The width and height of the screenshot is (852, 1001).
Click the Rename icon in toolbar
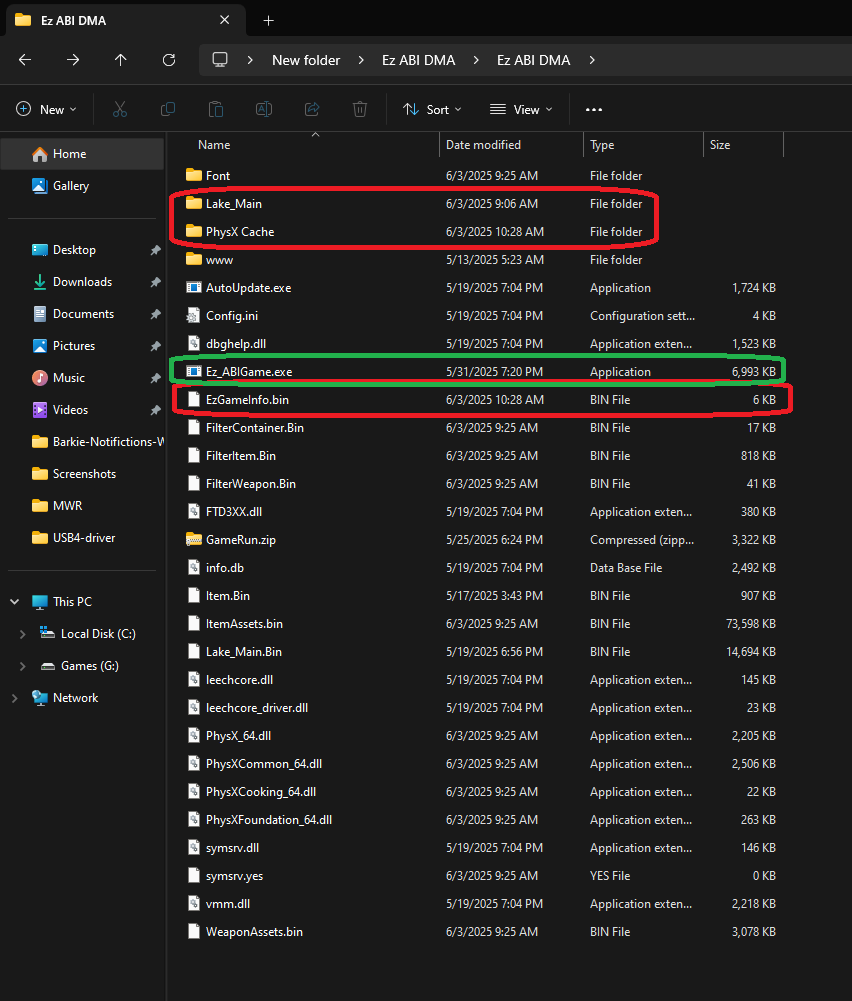[264, 110]
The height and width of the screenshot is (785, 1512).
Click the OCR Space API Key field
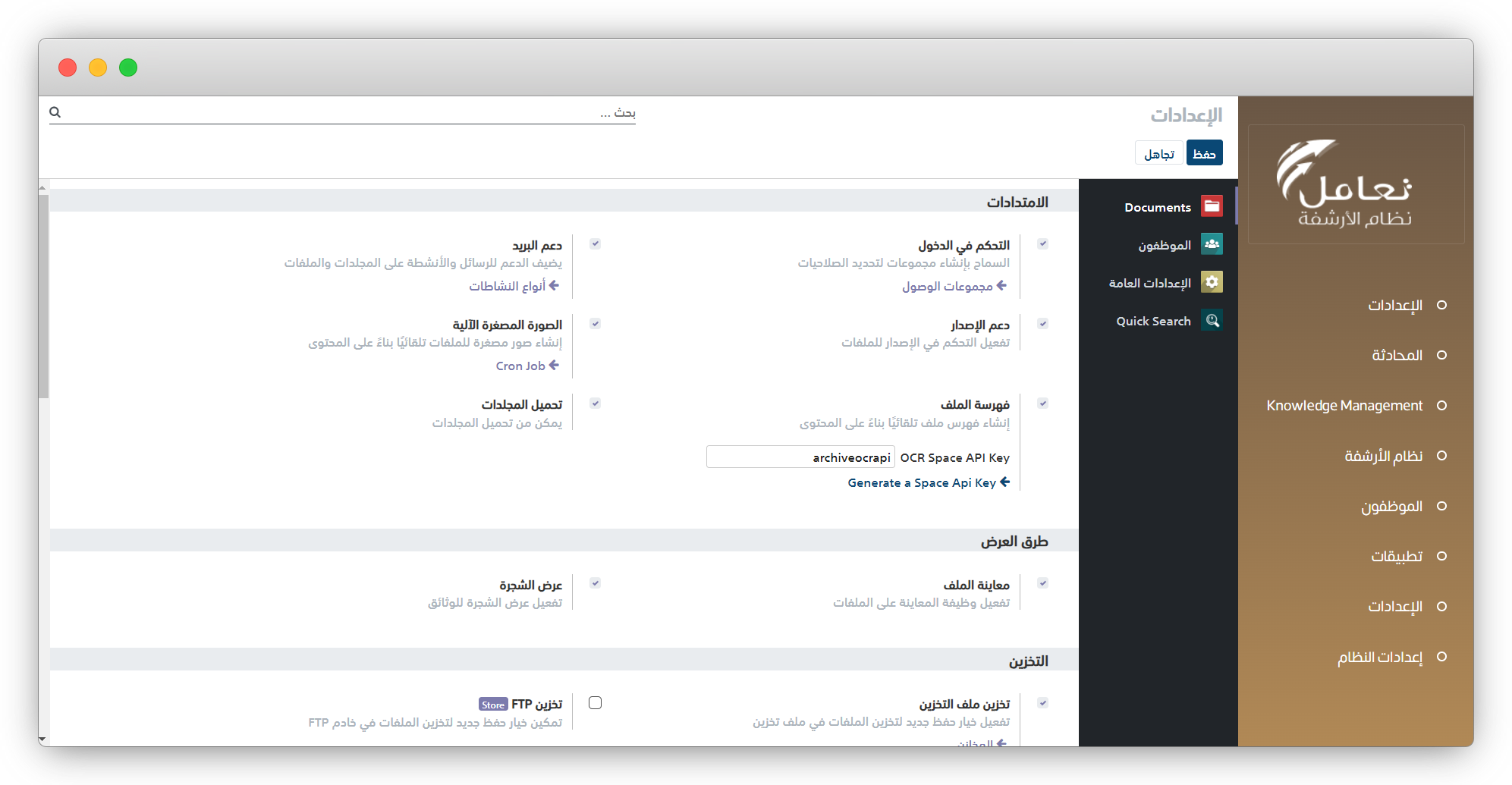click(800, 457)
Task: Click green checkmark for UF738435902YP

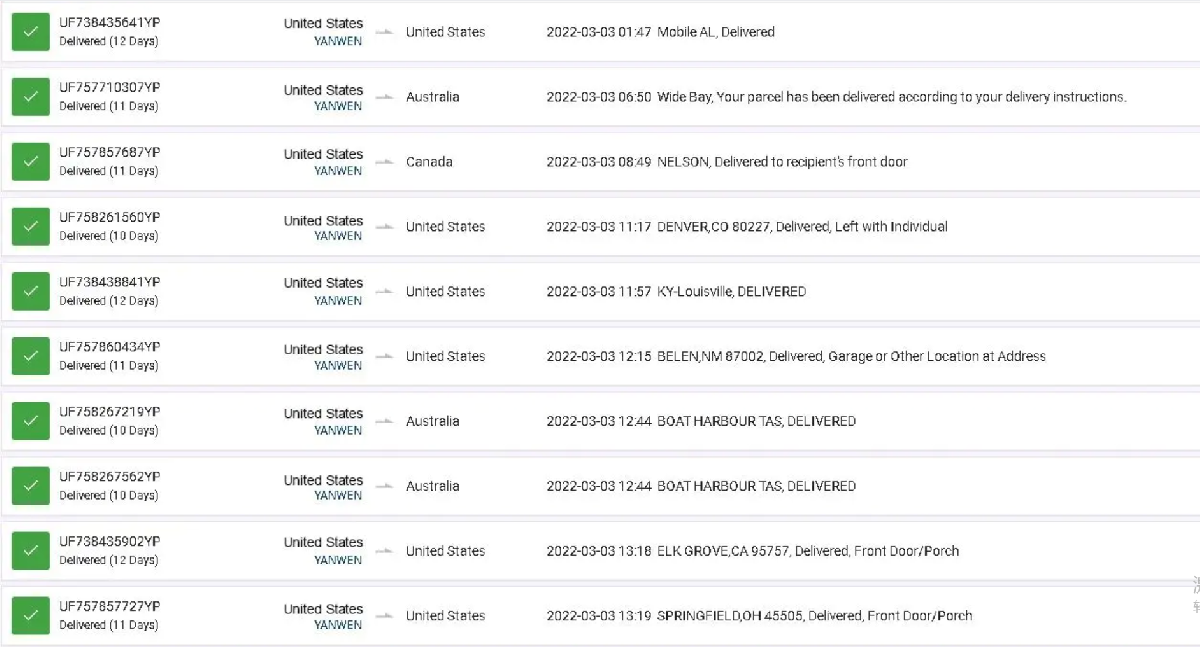Action: click(30, 551)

___

[What the exercise asks]: Pick out each line of the listing that contains the word "width", where a match must have the same capitalization.

[The reply]:
The width and height of the screenshot is (852, 1001).
The height and width of the screenshot is (785, 1512).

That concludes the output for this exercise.